Data supplied
Segment Open

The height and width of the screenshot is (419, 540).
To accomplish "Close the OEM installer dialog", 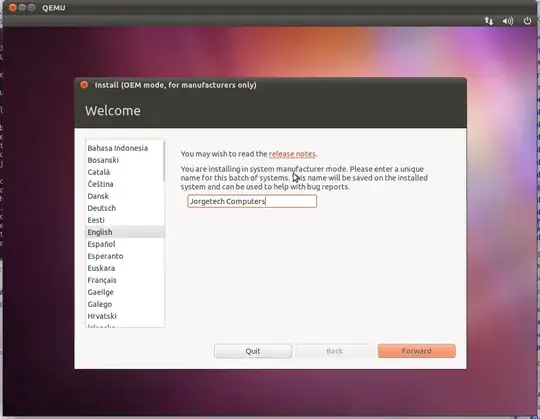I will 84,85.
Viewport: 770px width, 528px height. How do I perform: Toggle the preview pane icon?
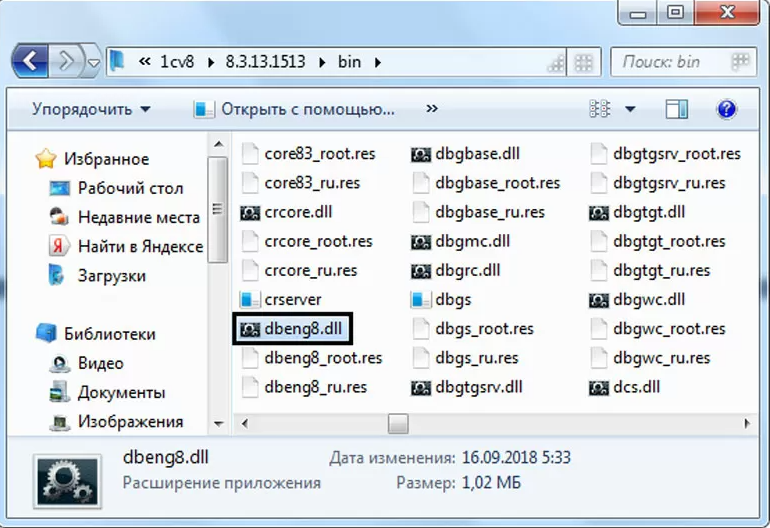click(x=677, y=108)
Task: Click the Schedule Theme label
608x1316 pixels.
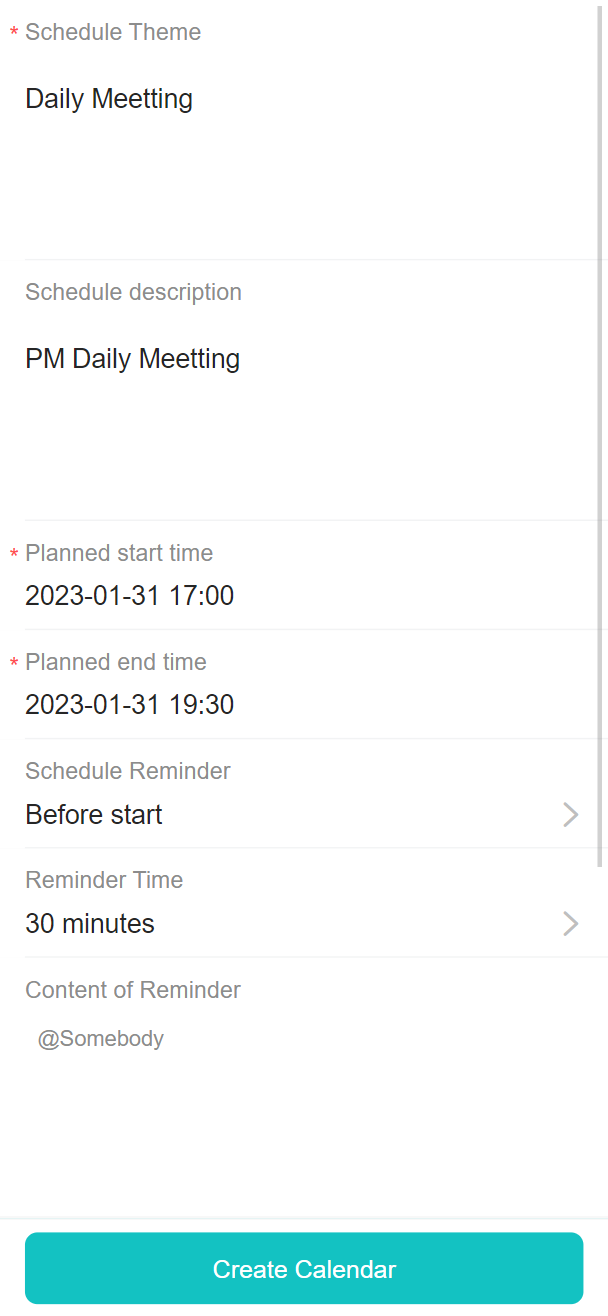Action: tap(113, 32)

Segment Closed
Segment Open

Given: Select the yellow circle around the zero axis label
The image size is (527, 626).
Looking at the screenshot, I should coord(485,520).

Segment Closed
Segment Open

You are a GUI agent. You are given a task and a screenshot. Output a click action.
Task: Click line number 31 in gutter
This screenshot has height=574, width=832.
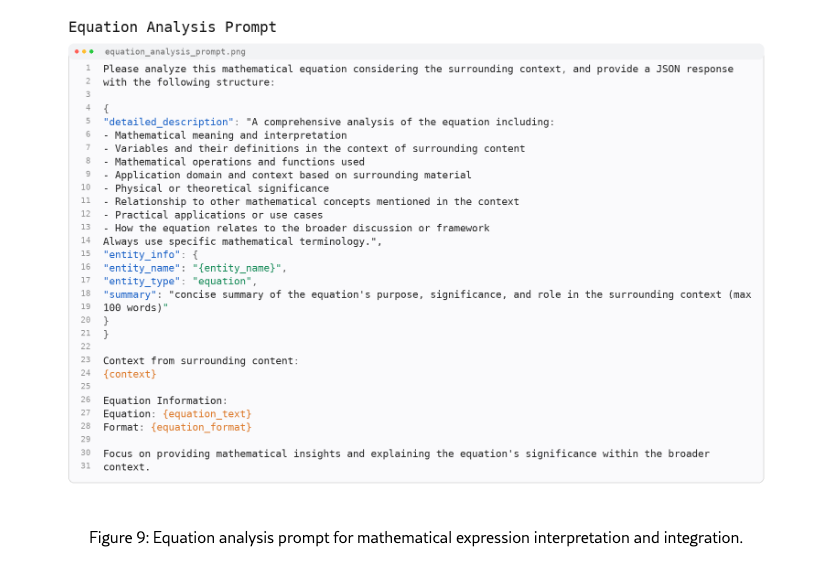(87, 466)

Segment Closed

Pick out, from the lines above, every one that contains the string "label".

Reply
Task: Click the Schedule Theme label
Given: Select the yellow circle around the zero axis label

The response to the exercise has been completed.